When offering recreational marine insurance, it’s important to communicate to your clients that there will always be some type of exclusions on the policy. As boat owners, they understandably would like to understand what is and what isn’t covered.

Boat insurance covers policyholders in the event of loss or damage to the boat. While they’re covered for a multitude of issues, which include collision damage, property damage liability, bodily injury liability, comprehensive and morethere are going to be some things not covered under the policy. Check out this list of key boat insurance exclusions, and make sure that you can thoroughly communicate these to your clients and address any concerns they may have.

Wear and Tear

Once you buy the boat, you’re responsible for it. While it might seem like it’s all recreational marine fun and games, it also means that you have to care for your purchased asset. That means upkeeping the boat for as long as you have it. If something happens that is the fault of simple wear and tear on your boat, then your insurance policy may not cover you.

Gradual Deterioration

If something happens as a result of gradual deterioration, then your insurance policy may not be required to cover you. It’s important to check you policy to make sure you see what it does cover.

Weathering

Like wear and tear or gradual deterioration, weathering is another key boat insurance exclusion that you need to be aware of when insuring your boat. That means that your boat might not be covered in the event of long term weather damage.

Mold

Mold can be a nuisance and a big boat exclusion that you might have to deal with in the future.
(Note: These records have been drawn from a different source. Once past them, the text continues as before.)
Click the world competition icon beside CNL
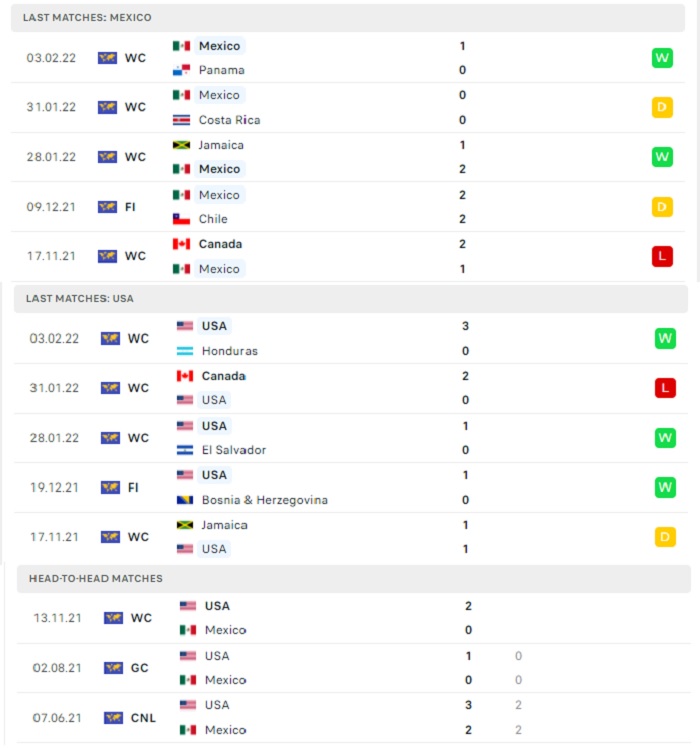700x748 pixels. [x=114, y=718]
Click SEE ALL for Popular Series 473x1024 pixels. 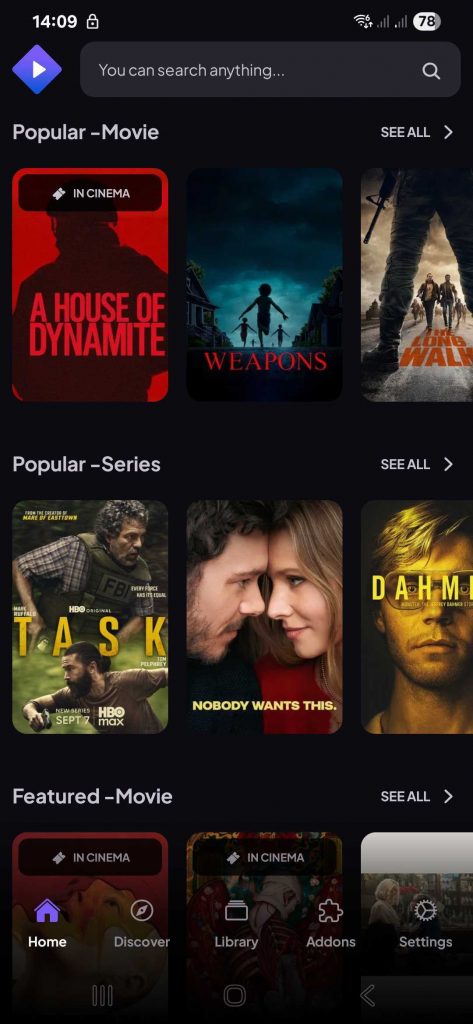coord(405,464)
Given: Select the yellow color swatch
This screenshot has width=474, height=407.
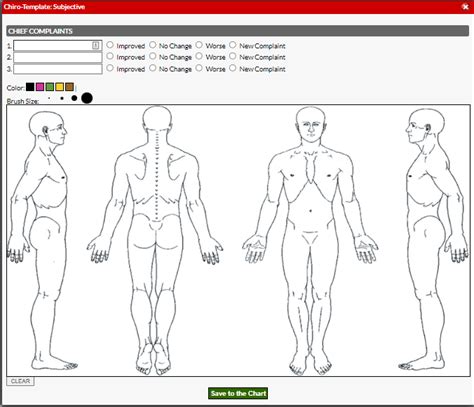Looking at the screenshot, I should 59,87.
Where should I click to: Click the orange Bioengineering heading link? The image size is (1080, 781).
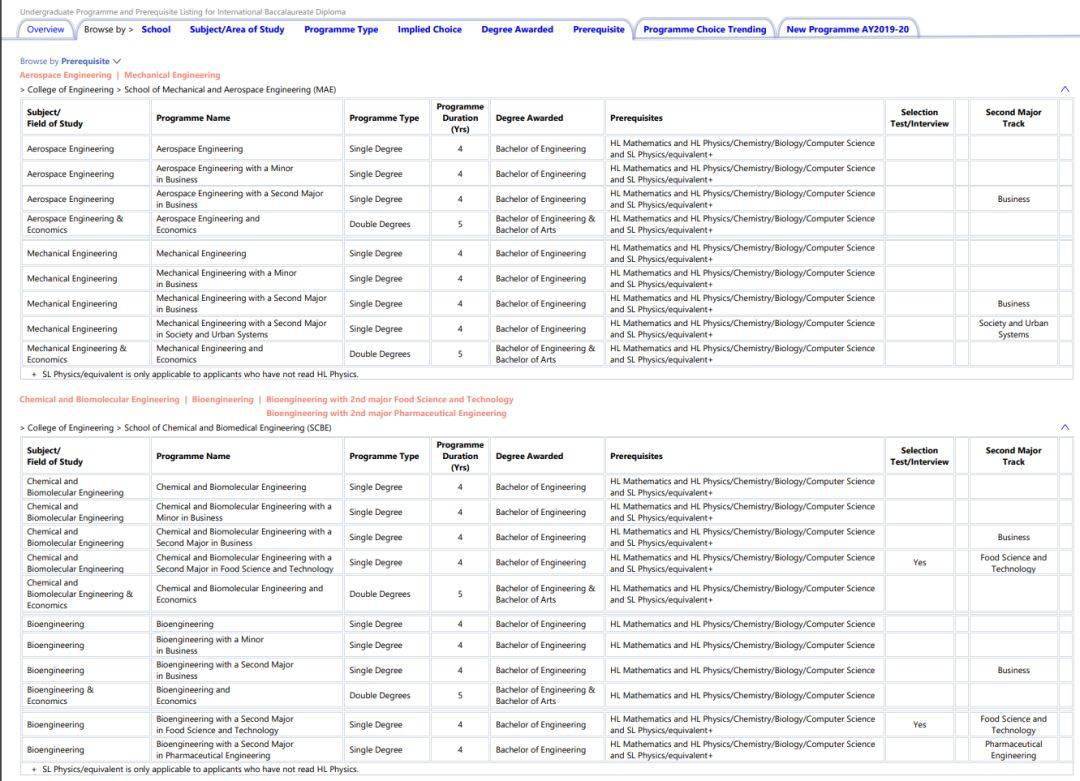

While mold might come with the territory, it’s important to make sure to keep your boat clean to prevent any mold outbreaks.

Physical Damage Exclusions

Physical damage exclusions vary from policy to policy, so make sure you always read the fine print. Compare policies and make sure you’re free of any surprises later.

Machinery Damage Exclusions

Some machinery damage exclusions may be on your policy. Some policies have them, while some do not. That means if your machinery is damaged, your policy might not cover you.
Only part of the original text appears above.